Task prompt. Your answer should be the lines below from the one with "This screenshot has height=428, width=1024." to the one with "Given: Select Chinese", both included, given again exactly and with nothing added.

Data shown.

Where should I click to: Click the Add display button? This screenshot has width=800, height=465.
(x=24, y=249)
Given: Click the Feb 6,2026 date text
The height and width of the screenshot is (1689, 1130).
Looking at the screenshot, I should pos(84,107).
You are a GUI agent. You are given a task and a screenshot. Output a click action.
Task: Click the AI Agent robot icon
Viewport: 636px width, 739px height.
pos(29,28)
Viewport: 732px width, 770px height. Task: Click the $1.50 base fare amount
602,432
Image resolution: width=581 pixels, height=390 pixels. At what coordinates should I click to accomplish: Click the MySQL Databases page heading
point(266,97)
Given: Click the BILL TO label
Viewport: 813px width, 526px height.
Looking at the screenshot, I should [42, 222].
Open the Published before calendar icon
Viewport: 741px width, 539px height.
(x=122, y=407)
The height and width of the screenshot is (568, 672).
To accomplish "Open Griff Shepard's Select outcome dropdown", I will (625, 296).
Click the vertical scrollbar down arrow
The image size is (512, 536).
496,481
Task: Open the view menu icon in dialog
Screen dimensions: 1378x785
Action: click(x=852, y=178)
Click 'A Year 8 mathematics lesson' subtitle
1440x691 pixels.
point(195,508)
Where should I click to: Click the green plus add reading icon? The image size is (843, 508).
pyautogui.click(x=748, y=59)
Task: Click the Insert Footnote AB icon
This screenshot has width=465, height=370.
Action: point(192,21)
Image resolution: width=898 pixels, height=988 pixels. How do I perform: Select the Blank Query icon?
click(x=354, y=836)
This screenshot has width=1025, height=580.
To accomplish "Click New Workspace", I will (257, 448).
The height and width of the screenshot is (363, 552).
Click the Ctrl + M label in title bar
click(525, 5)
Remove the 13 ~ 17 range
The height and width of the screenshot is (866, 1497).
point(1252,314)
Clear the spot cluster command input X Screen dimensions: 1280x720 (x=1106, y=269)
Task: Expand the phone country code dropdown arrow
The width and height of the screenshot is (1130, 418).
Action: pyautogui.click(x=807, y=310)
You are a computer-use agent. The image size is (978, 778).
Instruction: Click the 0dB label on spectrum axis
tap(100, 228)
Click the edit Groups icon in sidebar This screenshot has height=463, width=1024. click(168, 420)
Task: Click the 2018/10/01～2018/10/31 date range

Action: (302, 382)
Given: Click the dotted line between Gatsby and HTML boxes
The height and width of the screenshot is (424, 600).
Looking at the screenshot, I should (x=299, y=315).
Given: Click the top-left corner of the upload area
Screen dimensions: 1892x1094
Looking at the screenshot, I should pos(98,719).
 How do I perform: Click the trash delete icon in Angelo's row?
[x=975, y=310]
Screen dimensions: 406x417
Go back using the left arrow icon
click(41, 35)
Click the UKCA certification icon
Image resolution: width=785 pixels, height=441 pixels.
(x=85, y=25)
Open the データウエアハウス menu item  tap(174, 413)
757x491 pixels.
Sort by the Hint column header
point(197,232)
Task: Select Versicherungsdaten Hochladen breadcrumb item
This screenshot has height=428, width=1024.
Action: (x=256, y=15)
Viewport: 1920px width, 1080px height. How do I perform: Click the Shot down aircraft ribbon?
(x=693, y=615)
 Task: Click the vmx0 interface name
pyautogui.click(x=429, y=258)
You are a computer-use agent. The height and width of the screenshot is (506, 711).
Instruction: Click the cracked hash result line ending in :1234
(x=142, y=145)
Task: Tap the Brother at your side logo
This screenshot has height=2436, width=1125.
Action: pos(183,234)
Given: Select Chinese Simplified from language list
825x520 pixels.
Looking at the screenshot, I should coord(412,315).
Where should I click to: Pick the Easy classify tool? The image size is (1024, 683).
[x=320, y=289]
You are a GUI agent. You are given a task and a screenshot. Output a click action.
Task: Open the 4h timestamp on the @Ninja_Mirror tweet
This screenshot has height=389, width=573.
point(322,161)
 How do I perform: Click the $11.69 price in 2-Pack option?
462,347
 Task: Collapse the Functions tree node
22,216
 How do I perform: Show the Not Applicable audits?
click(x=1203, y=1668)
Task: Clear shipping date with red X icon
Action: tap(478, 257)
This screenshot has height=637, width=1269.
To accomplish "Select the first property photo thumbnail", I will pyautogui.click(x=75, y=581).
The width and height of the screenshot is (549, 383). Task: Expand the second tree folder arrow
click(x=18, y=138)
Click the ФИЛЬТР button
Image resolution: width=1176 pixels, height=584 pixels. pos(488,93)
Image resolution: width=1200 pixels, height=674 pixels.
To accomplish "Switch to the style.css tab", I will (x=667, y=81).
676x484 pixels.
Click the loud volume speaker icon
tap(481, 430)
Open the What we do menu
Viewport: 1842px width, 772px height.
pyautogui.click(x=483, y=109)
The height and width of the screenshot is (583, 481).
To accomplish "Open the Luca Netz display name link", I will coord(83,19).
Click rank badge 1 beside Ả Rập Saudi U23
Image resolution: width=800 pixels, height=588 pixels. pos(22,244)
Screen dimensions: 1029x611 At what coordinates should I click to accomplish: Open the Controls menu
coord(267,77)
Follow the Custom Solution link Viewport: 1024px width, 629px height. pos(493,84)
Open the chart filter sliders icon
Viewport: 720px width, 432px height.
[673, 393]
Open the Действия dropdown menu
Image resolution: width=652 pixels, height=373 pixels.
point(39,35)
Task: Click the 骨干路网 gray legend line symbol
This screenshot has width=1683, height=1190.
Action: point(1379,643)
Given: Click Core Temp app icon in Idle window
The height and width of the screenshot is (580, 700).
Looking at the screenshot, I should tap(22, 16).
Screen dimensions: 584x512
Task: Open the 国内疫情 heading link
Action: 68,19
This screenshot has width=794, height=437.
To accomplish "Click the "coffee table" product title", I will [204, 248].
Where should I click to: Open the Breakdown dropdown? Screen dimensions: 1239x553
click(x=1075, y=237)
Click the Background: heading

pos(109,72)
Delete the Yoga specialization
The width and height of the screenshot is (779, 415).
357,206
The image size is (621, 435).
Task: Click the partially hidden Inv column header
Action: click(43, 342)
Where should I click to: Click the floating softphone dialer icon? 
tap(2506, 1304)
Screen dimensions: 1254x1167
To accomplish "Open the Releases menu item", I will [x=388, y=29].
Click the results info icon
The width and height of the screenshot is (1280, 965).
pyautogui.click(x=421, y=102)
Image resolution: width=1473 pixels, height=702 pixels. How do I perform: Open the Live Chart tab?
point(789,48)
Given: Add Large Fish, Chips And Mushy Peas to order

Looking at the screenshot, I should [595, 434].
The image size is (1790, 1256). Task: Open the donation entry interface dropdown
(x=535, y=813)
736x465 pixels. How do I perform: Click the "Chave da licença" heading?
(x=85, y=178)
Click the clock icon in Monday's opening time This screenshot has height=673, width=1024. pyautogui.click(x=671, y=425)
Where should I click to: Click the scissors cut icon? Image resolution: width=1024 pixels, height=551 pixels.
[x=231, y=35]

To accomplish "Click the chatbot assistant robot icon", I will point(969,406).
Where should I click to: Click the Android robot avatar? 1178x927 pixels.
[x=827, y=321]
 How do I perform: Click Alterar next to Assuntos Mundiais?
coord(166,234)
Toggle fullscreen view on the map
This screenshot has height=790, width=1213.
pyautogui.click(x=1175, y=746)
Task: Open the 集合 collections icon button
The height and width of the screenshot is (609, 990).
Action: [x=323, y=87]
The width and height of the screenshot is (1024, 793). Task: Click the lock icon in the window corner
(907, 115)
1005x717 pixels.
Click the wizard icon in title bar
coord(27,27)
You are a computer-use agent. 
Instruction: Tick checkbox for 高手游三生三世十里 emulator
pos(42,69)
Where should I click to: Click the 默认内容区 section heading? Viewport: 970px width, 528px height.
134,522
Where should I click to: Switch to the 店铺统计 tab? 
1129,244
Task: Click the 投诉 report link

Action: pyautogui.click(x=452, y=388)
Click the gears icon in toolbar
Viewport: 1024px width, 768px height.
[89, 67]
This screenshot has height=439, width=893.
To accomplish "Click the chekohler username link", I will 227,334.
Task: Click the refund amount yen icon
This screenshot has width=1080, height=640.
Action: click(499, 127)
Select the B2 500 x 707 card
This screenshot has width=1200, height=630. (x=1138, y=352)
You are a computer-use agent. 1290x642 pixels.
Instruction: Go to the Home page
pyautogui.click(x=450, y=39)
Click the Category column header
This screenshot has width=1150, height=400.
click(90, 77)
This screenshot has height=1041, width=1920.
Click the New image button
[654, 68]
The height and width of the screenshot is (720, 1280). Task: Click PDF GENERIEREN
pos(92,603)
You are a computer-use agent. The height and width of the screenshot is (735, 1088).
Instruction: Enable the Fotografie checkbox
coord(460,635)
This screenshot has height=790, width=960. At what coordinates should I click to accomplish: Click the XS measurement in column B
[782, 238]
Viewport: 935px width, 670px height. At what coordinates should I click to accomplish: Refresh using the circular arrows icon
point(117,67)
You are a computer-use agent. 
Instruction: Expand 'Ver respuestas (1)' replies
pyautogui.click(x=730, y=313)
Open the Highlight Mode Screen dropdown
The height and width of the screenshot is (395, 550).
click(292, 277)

Written solution.
This screenshot has height=428, width=1024.
Action: (x=256, y=15)
Viewport: 1920px width, 1080px height. How do I perform: Click the Shot down aircraft ribbon?
(x=693, y=615)
 Task: Click the vmx0 interface name
pyautogui.click(x=429, y=258)
You are a computer-use agent. The height and width of the screenshot is (506, 711).
Instruction: Click the cracked hash result line ending in :1234
(x=142, y=145)
Task: Tap the Brother at your side logo
This screenshot has height=2436, width=1125.
Action: pos(183,234)
Given: Select Chinese Simplified from language list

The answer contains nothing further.